Assugrin is a brand name for a sugar substitute that is a blend of cyclamate and saccharin. Produced in Switzerland by MCM Klosterfrau Vertriebsgesellschaft, Assugrin was the main table sweetener in West Germany.

==History==

Cyclamate sugar substitute was discovered in 1937 by two American chemists and tested over the subsequent twenty years. After cyclamate was declared safe for consumption in the mid-1950s, the Hermes Company announced their new product, Assugrin, in 1954. More than a decade later, in 1965, Hermes company came up with a mixture of saccharin and cyclamate. It was later introduced to the market under the brand name Assugrin. In that same year, aspartame was discovered. Aspartame was introduced into the Assugrin brand as Assugrin Gold.

In 1987, orange and lemon varieties were added to the West German low-calorie soft drink Assugrin Exquisit.
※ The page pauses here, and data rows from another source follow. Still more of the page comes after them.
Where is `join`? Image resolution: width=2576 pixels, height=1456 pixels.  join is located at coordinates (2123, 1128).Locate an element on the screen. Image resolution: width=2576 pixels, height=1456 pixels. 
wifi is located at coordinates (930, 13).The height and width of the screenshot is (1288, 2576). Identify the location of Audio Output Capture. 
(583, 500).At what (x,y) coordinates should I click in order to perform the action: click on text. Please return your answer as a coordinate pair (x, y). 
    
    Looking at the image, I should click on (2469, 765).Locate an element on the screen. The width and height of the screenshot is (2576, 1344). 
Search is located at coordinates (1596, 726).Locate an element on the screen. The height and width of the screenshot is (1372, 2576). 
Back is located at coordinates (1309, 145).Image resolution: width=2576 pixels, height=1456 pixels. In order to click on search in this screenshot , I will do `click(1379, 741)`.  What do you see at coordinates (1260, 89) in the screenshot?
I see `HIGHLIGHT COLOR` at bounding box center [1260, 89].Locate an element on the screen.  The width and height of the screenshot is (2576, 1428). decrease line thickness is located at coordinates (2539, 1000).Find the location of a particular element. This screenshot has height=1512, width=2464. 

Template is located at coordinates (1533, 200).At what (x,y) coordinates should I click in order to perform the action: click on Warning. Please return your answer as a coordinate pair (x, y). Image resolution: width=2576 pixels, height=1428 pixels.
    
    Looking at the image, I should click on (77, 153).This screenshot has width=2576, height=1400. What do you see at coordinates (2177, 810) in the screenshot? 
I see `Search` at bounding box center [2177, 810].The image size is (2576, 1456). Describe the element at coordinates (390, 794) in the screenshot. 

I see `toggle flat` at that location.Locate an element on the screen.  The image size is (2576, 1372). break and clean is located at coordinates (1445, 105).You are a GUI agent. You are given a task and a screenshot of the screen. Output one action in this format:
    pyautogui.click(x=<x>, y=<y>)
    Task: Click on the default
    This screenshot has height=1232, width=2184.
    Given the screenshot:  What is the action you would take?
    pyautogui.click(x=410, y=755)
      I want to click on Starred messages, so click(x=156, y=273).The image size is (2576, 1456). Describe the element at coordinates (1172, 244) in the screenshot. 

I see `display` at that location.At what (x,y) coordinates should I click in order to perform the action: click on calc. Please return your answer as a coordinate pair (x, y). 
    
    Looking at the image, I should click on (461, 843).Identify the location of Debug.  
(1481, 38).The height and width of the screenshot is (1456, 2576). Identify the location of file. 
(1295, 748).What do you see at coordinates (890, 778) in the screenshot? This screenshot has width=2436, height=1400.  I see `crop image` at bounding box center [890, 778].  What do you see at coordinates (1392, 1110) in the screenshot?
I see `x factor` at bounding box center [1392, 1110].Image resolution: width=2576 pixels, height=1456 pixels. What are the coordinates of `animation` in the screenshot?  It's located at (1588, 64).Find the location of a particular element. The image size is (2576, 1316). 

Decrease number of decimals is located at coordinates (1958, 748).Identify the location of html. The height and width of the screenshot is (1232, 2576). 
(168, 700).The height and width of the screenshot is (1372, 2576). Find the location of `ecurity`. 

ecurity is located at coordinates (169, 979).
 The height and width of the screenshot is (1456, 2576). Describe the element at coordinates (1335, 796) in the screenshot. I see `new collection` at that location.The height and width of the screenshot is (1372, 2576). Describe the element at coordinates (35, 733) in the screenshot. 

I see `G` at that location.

In 1990, Albi launched Assugrin Aktiv (Iso-Mineral-Fitness-Drink), a reduced calorie sports drink. Hermes Sweeteners Ltd introduced Assugrin Light blended sweetener as a "special diet food" in 1995.

In 2002, the Assugrin brand was introduced in Brazil through a new dietetic sweetener made with saccharin, water, artificial sweeteners, and sodium cyclamate.

In 2003, Swiss sweeteners producer Hermes Edulcorants, headquartered in Zurich, generated 67 million Swiss francs ($53.2 million/€44.4 million) for 2003. Their brand, the Assugrin sweetener, was being sold in about 100 countries, but mainly in Switzerland, Germany, and Austria. Assugrin also has a presence in Spain and Brazil.